Recurrent network overfitting on train data but validation accuracy does not improve

Hi,

I need help with a recurrent model based on this paper: Compostional attention network for Machine Reasoning

I am trying to use this network with video question answering dataset, and my network overfits the small subset of training data, but on validation accuracy does not seem to improve at all.

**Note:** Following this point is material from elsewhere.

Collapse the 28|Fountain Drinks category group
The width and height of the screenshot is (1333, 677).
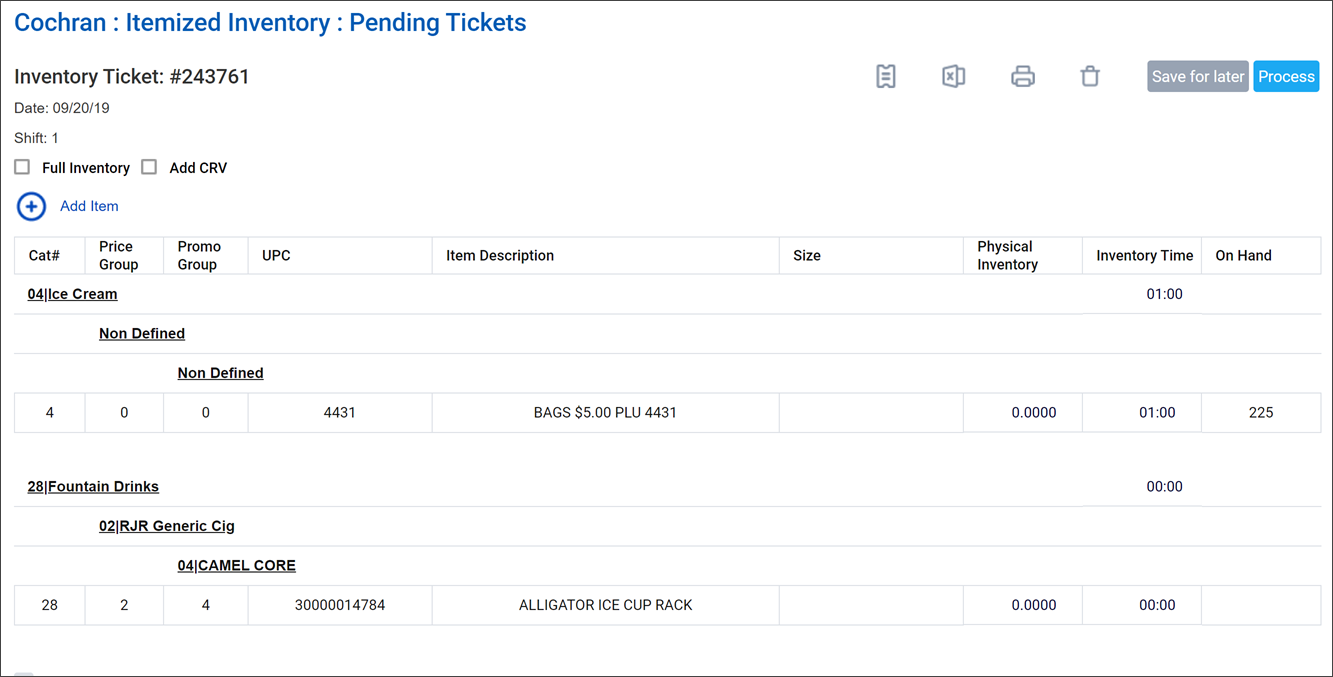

Here is the training log:

Epoch: 1; Loss: 1.80709; Acc: 0.20131: 100%|██████████| 381/381 [09:34<00:00,  1.46s/it]
100%|██████████| 47/47 [00:56<00:00,  1.66it/s]
Avg Acc: 0.16888
Epoch: 2; Loss: 1.73435; Acc: 0.22511: 100%|██████████| 381/381 [09:40<00:00,  1.51s/it]
100%|██████████| 47/47 [00:56<00:00,  1.66it/s]
Avg Acc: 0.18750
Epoch: 3; Loss: 1.60537; Acc: 0.27834: 100%|██████████| 381/381 [09:41<00:00,  1.46s/it]
100%|██████████| 47/47 [00:53<00:00,  1.66it/s]
Avg Acc: 0.17287
Epoch: 4; Loss: 1.41215; Acc: 0.34002: 100%|██████████| 381/381 [09:38<00:00,  1.45s/it]
100%|██████████| 47/47 [00:54<00:00,  1.72it/s]
Avg Acc: 0.18351
Epoch: 5; Loss: 1.53825; Acc: 0.42712: 100%|██████████| 381/381 [09:39<00:00,  1.70s/it]
100%|██████████| 47/47 [00:56<00:00,  1.62it/s]
Avg Acc: 0.18218
Epoch: 6; Loss: 1.23363; Acc: 0.53125: 100%|██████████| 381/381 [09:44<00:00,  1.46s/it]
100%|██████████| 47/47 [00:55<00:00,  1.67it/s]
Avg Acc: 0.18218
Epoch: 7; Loss: 0.84187; Acc: 0.61812: 100%|██████████| 381/381 [09:40<00:00,  1.47s/it]
Avg Acc: 0.18218

Training loss :arrow_down: and accuracy :arrow_up: both are improving, but no luck on validation accuracy.:sweat:
The network uses dropout and gradient clipping to avoid overfitting, I also used grad clipping for lstm and recurrent part of the network. Any leads on this issue?
lr=1e-4, decay=0.999, Adam optimizer with amsgrad=True.
In my case, I am using lstm for both question and answers. I3D is being used as feature extractor here.
Any pointers will be highly appreciated.